§ **Brief**:
Every line below between the one holding "Beams Xpan4.3LTS (307, 214)" and the one holding "BC5 9.6MH (296, 1138)", inclusive, should be copied exactly, and no other line.

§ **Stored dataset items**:
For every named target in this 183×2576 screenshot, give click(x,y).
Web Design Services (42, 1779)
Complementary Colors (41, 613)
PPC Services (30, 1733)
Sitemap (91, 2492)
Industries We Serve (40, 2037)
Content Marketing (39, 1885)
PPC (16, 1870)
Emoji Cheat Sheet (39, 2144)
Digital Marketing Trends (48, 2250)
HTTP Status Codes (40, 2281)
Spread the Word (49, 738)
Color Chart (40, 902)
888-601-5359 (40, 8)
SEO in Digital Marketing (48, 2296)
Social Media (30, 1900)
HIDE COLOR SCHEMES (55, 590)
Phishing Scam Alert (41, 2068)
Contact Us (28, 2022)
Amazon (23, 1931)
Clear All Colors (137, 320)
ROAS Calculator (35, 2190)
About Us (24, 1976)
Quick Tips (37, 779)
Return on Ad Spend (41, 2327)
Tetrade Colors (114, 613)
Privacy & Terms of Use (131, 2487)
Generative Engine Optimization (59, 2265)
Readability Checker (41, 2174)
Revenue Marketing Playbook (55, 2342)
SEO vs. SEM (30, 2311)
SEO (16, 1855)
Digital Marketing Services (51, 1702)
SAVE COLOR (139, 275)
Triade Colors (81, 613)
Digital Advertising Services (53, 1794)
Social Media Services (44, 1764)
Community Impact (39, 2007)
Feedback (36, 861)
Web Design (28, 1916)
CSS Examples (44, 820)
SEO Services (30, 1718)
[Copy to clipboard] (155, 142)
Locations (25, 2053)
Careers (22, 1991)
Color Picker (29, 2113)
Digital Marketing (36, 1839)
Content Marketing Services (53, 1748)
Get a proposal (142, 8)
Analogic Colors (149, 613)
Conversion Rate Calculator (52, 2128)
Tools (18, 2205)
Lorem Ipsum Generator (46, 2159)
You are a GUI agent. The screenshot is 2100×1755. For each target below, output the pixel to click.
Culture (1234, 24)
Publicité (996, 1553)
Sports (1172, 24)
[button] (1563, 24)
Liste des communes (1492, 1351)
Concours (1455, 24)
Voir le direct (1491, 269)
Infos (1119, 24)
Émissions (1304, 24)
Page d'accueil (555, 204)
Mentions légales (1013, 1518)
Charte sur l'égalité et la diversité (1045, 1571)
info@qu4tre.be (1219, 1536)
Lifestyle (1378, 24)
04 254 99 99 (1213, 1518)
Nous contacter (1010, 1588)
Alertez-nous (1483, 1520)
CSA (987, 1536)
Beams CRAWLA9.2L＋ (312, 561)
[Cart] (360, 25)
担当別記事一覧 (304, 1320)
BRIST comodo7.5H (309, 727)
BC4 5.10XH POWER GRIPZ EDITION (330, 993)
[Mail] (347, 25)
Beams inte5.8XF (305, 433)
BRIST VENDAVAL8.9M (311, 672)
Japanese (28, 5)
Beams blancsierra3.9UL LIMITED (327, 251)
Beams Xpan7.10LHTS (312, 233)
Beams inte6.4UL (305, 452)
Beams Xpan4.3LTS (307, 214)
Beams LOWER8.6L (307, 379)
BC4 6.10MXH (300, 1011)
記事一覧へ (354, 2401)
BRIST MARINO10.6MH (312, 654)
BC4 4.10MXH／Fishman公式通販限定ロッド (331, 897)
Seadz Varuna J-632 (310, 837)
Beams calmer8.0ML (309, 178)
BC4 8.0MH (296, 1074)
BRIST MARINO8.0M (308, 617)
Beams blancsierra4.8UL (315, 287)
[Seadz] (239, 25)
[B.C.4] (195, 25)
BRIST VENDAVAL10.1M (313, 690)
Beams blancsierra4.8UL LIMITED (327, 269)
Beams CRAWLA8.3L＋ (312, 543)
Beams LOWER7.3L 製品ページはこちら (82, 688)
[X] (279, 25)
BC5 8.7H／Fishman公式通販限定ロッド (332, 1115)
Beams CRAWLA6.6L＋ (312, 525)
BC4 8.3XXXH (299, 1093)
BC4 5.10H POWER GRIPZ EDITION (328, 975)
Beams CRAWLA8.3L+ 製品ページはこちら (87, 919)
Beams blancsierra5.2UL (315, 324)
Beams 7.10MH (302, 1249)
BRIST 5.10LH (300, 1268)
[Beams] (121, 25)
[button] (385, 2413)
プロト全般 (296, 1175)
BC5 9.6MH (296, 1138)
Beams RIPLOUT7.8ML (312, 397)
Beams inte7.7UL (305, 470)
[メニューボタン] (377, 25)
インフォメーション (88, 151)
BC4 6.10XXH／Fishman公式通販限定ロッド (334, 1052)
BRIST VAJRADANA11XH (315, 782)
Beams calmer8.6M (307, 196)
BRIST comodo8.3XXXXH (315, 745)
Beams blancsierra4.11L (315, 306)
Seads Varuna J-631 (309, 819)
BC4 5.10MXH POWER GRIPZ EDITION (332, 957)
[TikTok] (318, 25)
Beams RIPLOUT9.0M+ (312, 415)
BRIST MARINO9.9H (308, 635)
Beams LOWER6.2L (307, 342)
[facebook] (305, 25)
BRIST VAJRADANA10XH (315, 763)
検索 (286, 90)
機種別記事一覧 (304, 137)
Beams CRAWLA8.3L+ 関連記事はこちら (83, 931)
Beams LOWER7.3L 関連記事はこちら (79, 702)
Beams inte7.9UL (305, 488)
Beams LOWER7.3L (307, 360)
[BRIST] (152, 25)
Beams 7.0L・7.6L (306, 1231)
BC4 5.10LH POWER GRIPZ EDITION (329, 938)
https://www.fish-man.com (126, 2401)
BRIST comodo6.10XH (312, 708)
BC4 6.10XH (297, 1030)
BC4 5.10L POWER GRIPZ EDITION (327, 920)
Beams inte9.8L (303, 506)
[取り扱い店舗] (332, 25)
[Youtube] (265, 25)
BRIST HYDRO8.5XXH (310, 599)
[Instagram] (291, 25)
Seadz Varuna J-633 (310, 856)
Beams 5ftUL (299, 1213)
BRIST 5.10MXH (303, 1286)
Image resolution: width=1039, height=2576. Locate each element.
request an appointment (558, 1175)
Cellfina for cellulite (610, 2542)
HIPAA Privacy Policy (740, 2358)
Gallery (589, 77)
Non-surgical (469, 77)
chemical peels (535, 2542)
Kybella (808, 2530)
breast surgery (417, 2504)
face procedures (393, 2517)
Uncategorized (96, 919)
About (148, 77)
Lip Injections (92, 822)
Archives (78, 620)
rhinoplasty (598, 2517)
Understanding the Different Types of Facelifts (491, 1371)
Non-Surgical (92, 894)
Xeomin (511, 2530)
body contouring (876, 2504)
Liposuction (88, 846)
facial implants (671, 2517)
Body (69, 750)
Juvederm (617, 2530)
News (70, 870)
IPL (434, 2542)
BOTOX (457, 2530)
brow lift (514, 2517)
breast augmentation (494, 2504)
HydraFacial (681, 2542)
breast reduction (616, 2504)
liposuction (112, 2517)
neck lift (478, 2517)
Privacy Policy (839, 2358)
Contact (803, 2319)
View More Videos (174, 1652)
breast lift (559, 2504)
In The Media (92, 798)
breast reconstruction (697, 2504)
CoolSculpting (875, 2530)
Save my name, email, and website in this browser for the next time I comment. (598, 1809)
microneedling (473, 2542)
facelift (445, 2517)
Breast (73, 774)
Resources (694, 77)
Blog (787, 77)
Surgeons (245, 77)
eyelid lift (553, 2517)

§ **Completed task**:
Beams Xpan4.3LTS (307, 214)
Beams LOWER8.6L (307, 379)
BC4 6.10MXH (300, 1011)
記事一覧へ (354, 2401)
BRIST MARINO10.6MH (312, 654)
BC4 4.10MXH／Fishman公式通販限定ロッド (331, 897)
Seadz Varuna J-632 (310, 837)
Beams calmer8.0ML (309, 178)
BC4 8.0MH (296, 1074)
BRIST MARINO8.0M (308, 617)
Beams blancsierra4.8UL (315, 287)
[Seadz] (239, 25)
[B.C.4] (195, 25)
BRIST VENDAVAL10.1M (313, 690)
Beams blancsierra4.8UL LIMITED (327, 269)
Beams CRAWLA8.3L＋ (312, 543)
Beams LOWER7.3L 製品ページはこちら (82, 688)
[X] (279, 25)
BC5 8.7H／Fishman公式通販限定ロッド (332, 1115)
Beams CRAWLA6.6L＋ (312, 525)
BC4 8.3XXXH (299, 1093)
BC4 5.10H POWER GRIPZ EDITION (328, 975)
Beams CRAWLA8.3L+ 製品ページはこちら (87, 919)
Beams blancsierra5.2UL (315, 324)
Beams 7.10MH (302, 1249)
BRIST 5.10LH (300, 1268)
[Beams] (121, 25)
[button] (385, 2413)
プロト全般 (296, 1175)
BC5 9.6MH (296, 1138)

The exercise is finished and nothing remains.